#### [Extract]

** Start **

Thank you. I need to look after the estimated time of calculation of NodeXL application in different cases: specific user, list and search. I think it would certainly depends on the parameters selected. Do you know how many tweets at maximum I would be able to record from specific user, specific list and specific search.

The aim would be to use R data mining, image & video mining programs to analyze the tweets (structured & unstructured data) in order to evaluate the potentiality of social media networks. The SNA with NodeXL would demonstrate the capacity of network theory & petrology to find interesting communities inside a larger network, and potential interesting nodes (social media user) and edges (social media conversation). The record should be in this case continuous for better results. If it wouldn't be possible, the best schedule times (one record per hour) during several weeks on a specific area or subject should be sufficient.

Thanks in advance for further details.

@Soc_Net_Intel

PS: Sorry for my bad english :-(
Sep 14, 2013 at 6:52 PM
Edited Sep 14, 2013 at 7:01 PM
With NodeXL's Twitter search network, where you get people who have recently tweeted a specified search term, NodeXL can collect several thousand tweets in a few minutes. You can ask for many more tweets than that, but the number you'll actually get is up to the Twitter servers--sometimes you'll get more, sometimes you'll get far fewer. And you're unlikely to get more than a week or so of tweets. Twitter says "between 6-9 days of Tweets"; see https://dev.twitter.com/docs/using-search.

The other two networks--the Twitter user network and Twitter list network--are severely limited by what Twitter calls "rate limiting," where NodeXL can make only so many information requests per 15-minute period. In the user network, where you want to know who is following whom, NodeXL can ask for information about only 15 users per 15-minute period before it has to pause before asking for more. Depending on the size of the network you ask for, you might have to wait hours or even days to get the entire network. And to make matters worse, Twitter sometimes refuses further requests even after NodeXL has waited the required period, and all your waiting goes for naught.

The list network is similarly hamstrung.

The result is that the search network is useful, but you might find the user and list networks not suitable for your needs.

-- Tony

(By the way, the user and list networks were designed before Twitter tightened their rate limits earlier this year. The networks used to be far more practical.)

** End **

Reproduce the NodeXL thread from "The result is" up to and including "far more practical.)", changing "rate limits" to "request limits".

#### [Supplied material]
** Start **

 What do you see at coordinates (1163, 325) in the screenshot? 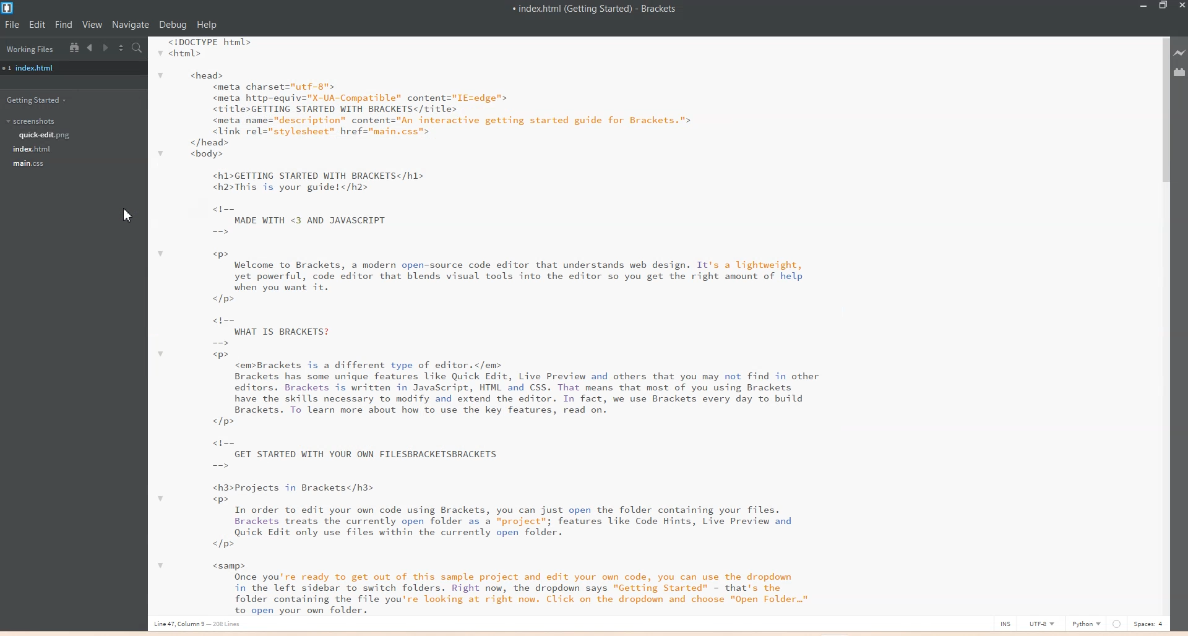
I see `Vertical scroll bar` at bounding box center [1163, 325].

** End **

#### [Final result]
The result is that the search network is useful, but you might find the user and list networks not suitable for your needs.

-- Tony

(By the way, the user and list networks were designed before Twitter tightened their request limits earlier this year. The networks used to be far more practical.)